For example, I have a Luks container at /dev/sda2, I open it with

$ cryptsetup luksOpen /dev/sda2 vault

Then I mount the container with

$ mount /dev/mapper/vault /mountpoint

At this point I would like to know whether /mountpoint is a Luks container

$ cryptsetup isLuks -v /dev/sda2
Command successful.
$ cryptsetup isLuks -v /mountpoint
Command failed with code 15: Block device required
$ cryptsetup isLuks -v /dev/mapper/vault
Command failed with code 22: Device /dev/mapper/vault is not a valid LUKS device.

Normally I'd use lsblk to get the block device of a mountpoint, but this returns the /dev/mapper/vault path.

└─sda2   8:8    0   9.3G  0 part
  └─vault 252:0    0   9.3G  0 crypt /mountpoint

If I could resolve /dev/mapper/vault to /dev/sda2 somehow, I would be able to use command substitution inside the cryptsetup isLuks command.

It would be great to find something more elegant than using awk or something to parse the output of mount, but if that's the only way then it works I suppose.

4 Answers 4

3

I had the same problem to. Solved like this.

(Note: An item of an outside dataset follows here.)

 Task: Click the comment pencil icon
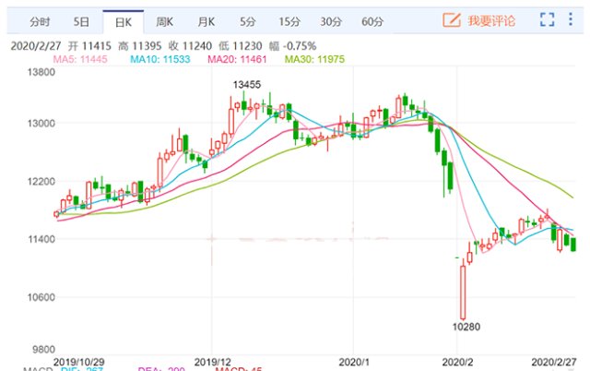[x=452, y=19]
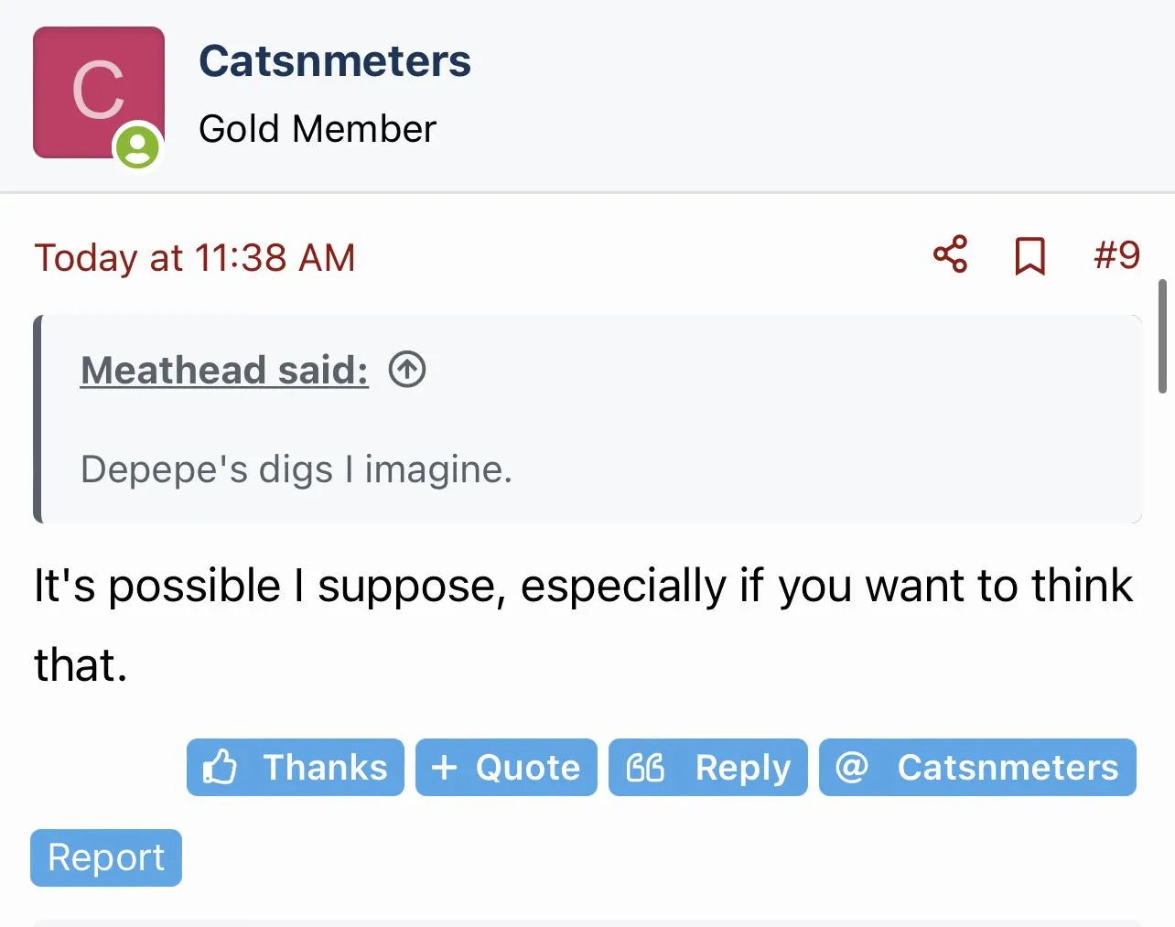Click the plus icon on Quote
Image resolution: width=1175 pixels, height=927 pixels.
(444, 767)
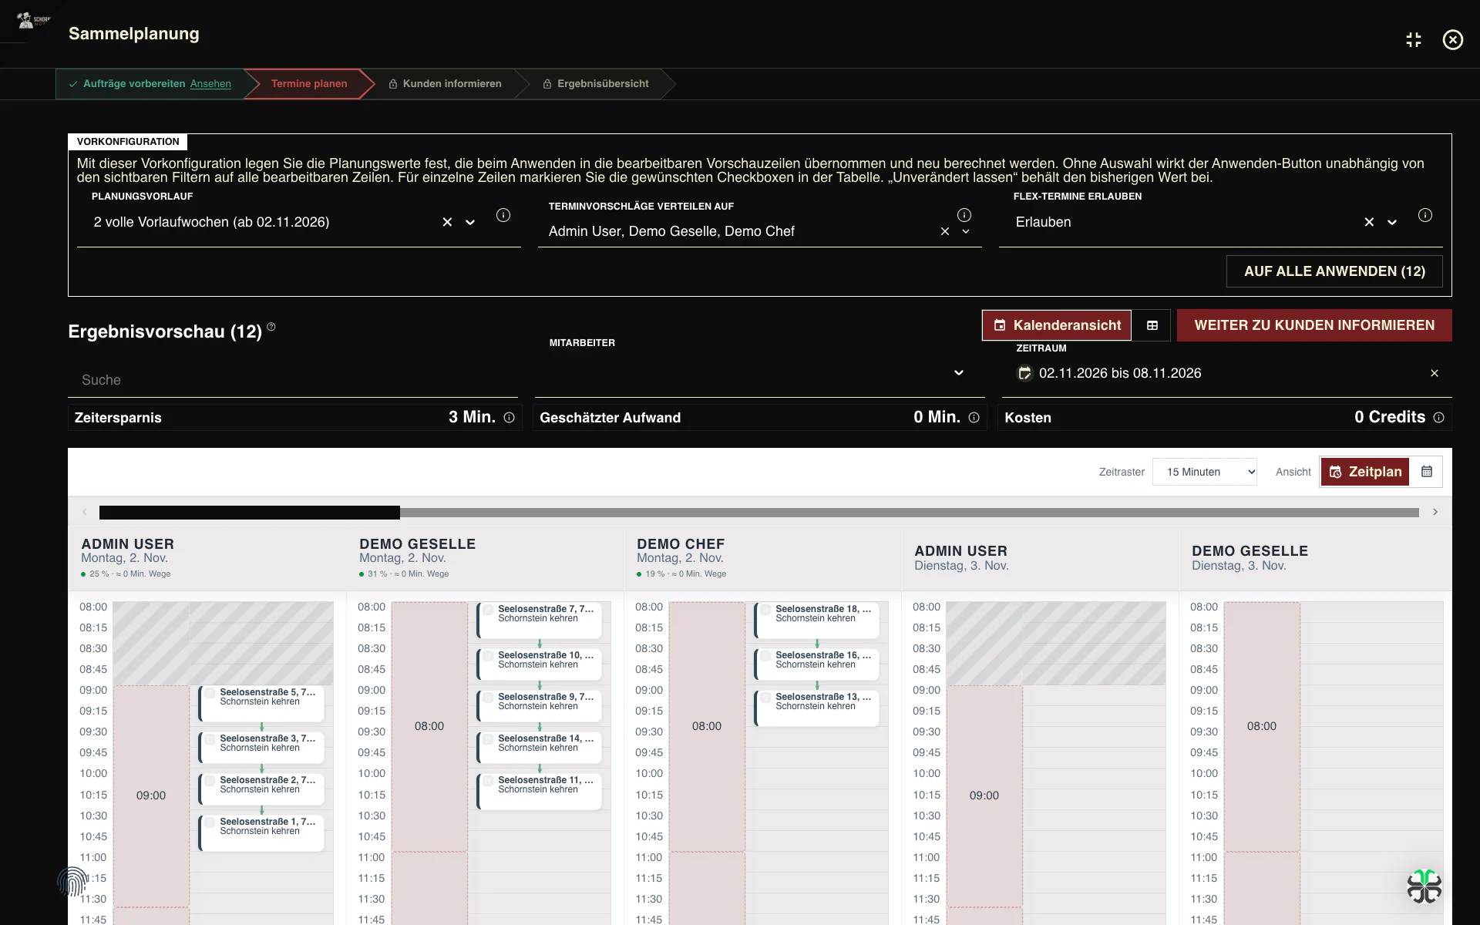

lsblk -sJp | jq -r --arg dsk "/dev/mapper/disk_name" '.blockdevices | .[] | select(.name == $dsk) | .children | .[0] | .name'

Return e.g. /dev/sda2

2

This should work. It's a little long, but making a bash function would simplify it:

cryptsetup isLuks -v `df /mountpoint | tail -n1 | awk '{print $1;}'`
7
  • Unfortunately that gives me the /dev/mapper/vault path from df so I get the Command failed with code 22: Device /dev/mapper/vault is not a valid LUKS device. error. (I'm not the downvoter)
    – Arronical
    May 28, 2019 at 15:26
  • “Adding a check (…) is left as an exercise for the reader.” sounds really condescending and unproductive to me. Please add either an example how one could do that or at least a link to a question covering the topic. The same goes for making a bash function – if you deem it useful in this particular case you should show how it’s done.
    – dessert
    May 28, 2019 at 16:26
  • 1
    @dessert or I just remove that part.
    – RonJohn
    May 28, 2019 at 16:46
  • @Arronical since /dev/mapper is used, does that mean that LVM is involved?
    – RonJohn
    May 28, 2019 at 16:48
  • 1
    awk 'END{print $1}' saves you the tail call.
    – dessert
    May 28, 2019 at 18:16
1

someone mentioned using lsblk

This is a relatively easy way but only if you do

alias lsblk2='lsblk -o type,name,label,partlabel,size,fstype,model,serial,wwn,uuid'

Then the output from lsblk will have much extra useful information, and the FSTYPE will show crypto_LUKS and then show the resulting partitions underneath. And you'll also have the disk model and serial number to reference which I find useful making heads and tails of things.

man lsblk and add any options after the -o that you may find make it more useful for yourself.

I think this way... getting a simple visible tree list of all disks that linux currently sees... is the most straight forward way with least typing to know which disks/partitions are luks encrypted, will show up as crypto_LUKS at least that's what I see using RHEL 7.9.

0

This worked for me:

for part in $(lsblk -o NAME -ln | grep -E '^[^loop]'); do
    if cryptsetup isLuks /dev/$part 2> /dev/null; then
        lsblk /dev/$part -ln -o MOUNTPOINT
    fi
done

The lsblk command had only the NAME option, so we will only get the name of the partitions in the system. The -ln also quit the title and the tree form, so is a pure list. The grep command is optional, it will skip checking the loop partitions created by snap. Then another lsblk to the partition detected as LUKS.

It's tricky, but LUKS and cryptsetup works with partitions, not mountpoints. If you are going to use it inside a script, you can create it as a function for better practice.